## AIM
Reproduce all of the following items, swapping every "dropdown" for "drop-down menu" and leaving everything else unchanged.

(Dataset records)
** start **
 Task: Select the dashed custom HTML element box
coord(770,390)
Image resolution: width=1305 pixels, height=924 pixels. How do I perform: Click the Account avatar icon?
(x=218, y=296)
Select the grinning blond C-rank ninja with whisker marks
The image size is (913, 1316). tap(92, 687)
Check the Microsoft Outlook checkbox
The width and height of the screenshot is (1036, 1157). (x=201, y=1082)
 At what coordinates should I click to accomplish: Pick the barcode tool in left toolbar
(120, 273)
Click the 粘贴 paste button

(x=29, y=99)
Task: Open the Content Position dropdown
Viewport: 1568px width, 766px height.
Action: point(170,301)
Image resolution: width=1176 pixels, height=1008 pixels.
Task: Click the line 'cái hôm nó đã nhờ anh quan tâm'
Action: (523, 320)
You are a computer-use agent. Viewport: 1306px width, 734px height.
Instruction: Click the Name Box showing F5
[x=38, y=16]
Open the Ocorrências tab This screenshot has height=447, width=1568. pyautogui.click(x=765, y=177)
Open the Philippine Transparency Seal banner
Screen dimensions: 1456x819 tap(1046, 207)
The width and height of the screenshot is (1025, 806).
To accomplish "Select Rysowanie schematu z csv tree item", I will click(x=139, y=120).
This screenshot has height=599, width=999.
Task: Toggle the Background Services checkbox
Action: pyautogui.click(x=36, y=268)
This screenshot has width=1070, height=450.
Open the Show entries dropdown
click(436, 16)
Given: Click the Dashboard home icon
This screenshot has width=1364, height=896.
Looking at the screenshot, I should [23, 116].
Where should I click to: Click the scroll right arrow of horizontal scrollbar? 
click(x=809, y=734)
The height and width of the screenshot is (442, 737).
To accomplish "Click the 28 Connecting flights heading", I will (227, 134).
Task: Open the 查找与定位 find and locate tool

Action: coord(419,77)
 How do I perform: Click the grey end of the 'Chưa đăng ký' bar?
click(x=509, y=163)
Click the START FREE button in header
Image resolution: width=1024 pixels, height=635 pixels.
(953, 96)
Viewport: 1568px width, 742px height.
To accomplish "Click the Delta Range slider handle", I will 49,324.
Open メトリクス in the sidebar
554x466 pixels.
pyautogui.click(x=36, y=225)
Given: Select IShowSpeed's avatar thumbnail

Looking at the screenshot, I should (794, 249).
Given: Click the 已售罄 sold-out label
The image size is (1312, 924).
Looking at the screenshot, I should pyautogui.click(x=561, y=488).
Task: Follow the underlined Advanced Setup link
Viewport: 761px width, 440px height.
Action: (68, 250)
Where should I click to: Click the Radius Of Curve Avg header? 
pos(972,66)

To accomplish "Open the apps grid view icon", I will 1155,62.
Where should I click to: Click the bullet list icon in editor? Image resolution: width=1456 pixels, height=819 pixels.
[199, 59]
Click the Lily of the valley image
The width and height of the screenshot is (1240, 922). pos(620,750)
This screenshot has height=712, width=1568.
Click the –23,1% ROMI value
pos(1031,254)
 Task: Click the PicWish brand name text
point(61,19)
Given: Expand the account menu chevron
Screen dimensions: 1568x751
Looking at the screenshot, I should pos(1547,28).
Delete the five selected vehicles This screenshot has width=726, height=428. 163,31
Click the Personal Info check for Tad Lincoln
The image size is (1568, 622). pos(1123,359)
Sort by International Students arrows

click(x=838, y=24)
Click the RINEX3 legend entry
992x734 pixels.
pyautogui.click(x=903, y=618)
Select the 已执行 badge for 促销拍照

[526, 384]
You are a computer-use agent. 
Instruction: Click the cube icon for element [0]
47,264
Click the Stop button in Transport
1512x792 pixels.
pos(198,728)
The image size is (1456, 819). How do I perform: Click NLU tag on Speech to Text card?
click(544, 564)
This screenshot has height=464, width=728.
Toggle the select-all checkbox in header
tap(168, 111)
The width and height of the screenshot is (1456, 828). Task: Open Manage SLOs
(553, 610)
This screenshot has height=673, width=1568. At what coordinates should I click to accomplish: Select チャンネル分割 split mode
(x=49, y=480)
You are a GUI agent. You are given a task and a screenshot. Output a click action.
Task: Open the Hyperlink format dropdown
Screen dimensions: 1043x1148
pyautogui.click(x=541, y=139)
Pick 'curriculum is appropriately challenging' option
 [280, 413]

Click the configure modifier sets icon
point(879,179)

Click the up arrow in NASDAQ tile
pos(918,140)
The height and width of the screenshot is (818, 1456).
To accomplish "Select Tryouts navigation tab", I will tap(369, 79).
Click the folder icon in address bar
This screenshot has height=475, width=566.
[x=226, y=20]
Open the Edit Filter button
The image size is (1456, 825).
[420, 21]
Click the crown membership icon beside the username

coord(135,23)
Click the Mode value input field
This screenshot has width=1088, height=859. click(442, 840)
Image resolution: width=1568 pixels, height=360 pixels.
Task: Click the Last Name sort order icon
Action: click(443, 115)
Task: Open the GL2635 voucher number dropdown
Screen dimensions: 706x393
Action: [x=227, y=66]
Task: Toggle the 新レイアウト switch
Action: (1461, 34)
** end **
## SOLUTION TO THE EXERCISE
 Task: Select the dashed custom HTML element box
coord(770,390)
Image resolution: width=1305 pixels, height=924 pixels. How do I perform: Click the Account avatar icon?
(x=218, y=296)
Select the grinning blond C-rank ninja with whisker marks
The image size is (913, 1316). tap(92, 687)
Check the Microsoft Outlook checkbox
The width and height of the screenshot is (1036, 1157). (x=201, y=1082)
 At what coordinates should I click to accomplish: Pick the barcode tool in left toolbar
(120, 273)
Click the 粘贴 paste button

(x=29, y=99)
Task: Open the Content Position drop-down menu
Viewport: 1568px width, 766px height.
Action: point(170,301)
Image resolution: width=1176 pixels, height=1008 pixels.
Task: Click the line 'cái hôm nó đã nhờ anh quan tâm'
Action: (523, 320)
You are a computer-use agent. Viewport: 1306px width, 734px height.
Instruction: Click the Name Box showing F5
[x=38, y=16]
Open the Ocorrências tab This screenshot has height=447, width=1568. pyautogui.click(x=765, y=177)
Open the Philippine Transparency Seal banner
Screen dimensions: 1456x819 tap(1046, 207)
The width and height of the screenshot is (1025, 806).
To accomplish "Select Rysowanie schematu z csv tree item", I will click(x=139, y=120).
This screenshot has height=599, width=999.
Task: Toggle the Background Services checkbox
Action: pyautogui.click(x=36, y=268)
This screenshot has width=1070, height=450.
Open the Show entries drop-down menu
click(436, 16)
Given: Click the Dashboard home icon
This screenshot has width=1364, height=896.
Looking at the screenshot, I should [23, 116].
Where should I click to: Click the scroll right arrow of horizontal scrollbar? 
click(x=809, y=734)
The height and width of the screenshot is (442, 737).
To accomplish "Click the 28 Connecting flights heading", I will (227, 134).
Task: Open the 查找与定位 find and locate tool

Action: coord(419,77)
 How do I perform: Click the grey end of the 'Chưa đăng ký' bar?
click(x=509, y=163)
Click the START FREE button in header
Image resolution: width=1024 pixels, height=635 pixels.
(953, 96)
Viewport: 1568px width, 742px height.
To accomplish "Click the Delta Range slider handle", I will 49,324.
Open メトリクス in the sidebar
554x466 pixels.
pyautogui.click(x=36, y=225)
Given: Select IShowSpeed's avatar thumbnail

Looking at the screenshot, I should (794, 249).
Given: Click the 已售罄 sold-out label
The image size is (1312, 924).
Looking at the screenshot, I should pyautogui.click(x=561, y=488).
Task: Follow the underlined Advanced Setup link
Viewport: 761px width, 440px height.
Action: (68, 250)
Where should I click to: Click the Radius Of Curve Avg header? 
pos(972,66)

To accomplish "Open the apps grid view icon", I will 1155,62.
Where should I click to: Click the bullet list icon in editor? Image resolution: width=1456 pixels, height=819 pixels.
[199, 59]
Click the Lily of the valley image
The width and height of the screenshot is (1240, 922). pos(620,750)
This screenshot has height=712, width=1568.
Click the –23,1% ROMI value
pos(1031,254)
 Task: Click the PicWish brand name text
point(61,19)
Given: Expand the account menu chevron
Screen dimensions: 1568x751
Looking at the screenshot, I should pos(1547,28).
Delete the five selected vehicles This screenshot has width=726, height=428. 163,31
Click the Personal Info check for Tad Lincoln
The image size is (1568, 622). pos(1123,359)
Sort by International Students arrows

click(x=838, y=24)
Click the RINEX3 legend entry
992x734 pixels.
pyautogui.click(x=903, y=618)
Select the 已执行 badge for 促销拍照

[526, 384]
You are a computer-use agent. 
Instruction: Click the cube icon for element [0]
47,264
Click the Stop button in Transport
1512x792 pixels.
pos(198,728)
The image size is (1456, 819). How do I perform: Click NLU tag on Speech to Text card?
click(544, 564)
This screenshot has height=464, width=728.
Toggle the select-all checkbox in header
tap(168, 111)
The width and height of the screenshot is (1456, 828). Task: Open Manage SLOs
(553, 610)
This screenshot has height=673, width=1568. At what coordinates should I click to accomplish: Select チャンネル分割 split mode
(x=49, y=480)
You are a GUI agent. You are given a task and a screenshot. Output a click action.
Task: Open the Hyperlink format drop-down menu
Screen dimensions: 1043x1148
pyautogui.click(x=541, y=139)
Pick 'curriculum is appropriately challenging' option
 [280, 413]

Click the configure modifier sets icon
point(879,179)

Click the up arrow in NASDAQ tile
pos(918,140)
The height and width of the screenshot is (818, 1456).
To accomplish "Select Tryouts navigation tab", I will tap(369, 79).
Click the folder icon in address bar
This screenshot has height=475, width=566.
[x=226, y=20]
Open the Edit Filter button
The image size is (1456, 825).
[420, 21]
Click the crown membership icon beside the username

coord(135,23)
Click the Mode value input field
This screenshot has width=1088, height=859. click(442, 840)
Image resolution: width=1568 pixels, height=360 pixels.
Task: Click the Last Name sort order icon
Action: click(443, 115)
Task: Open the GL2635 voucher number drop-down menu
Screen dimensions: 706x393
Action: [x=227, y=66]
Task: Toggle the 新レイアウト switch
Action: (1461, 34)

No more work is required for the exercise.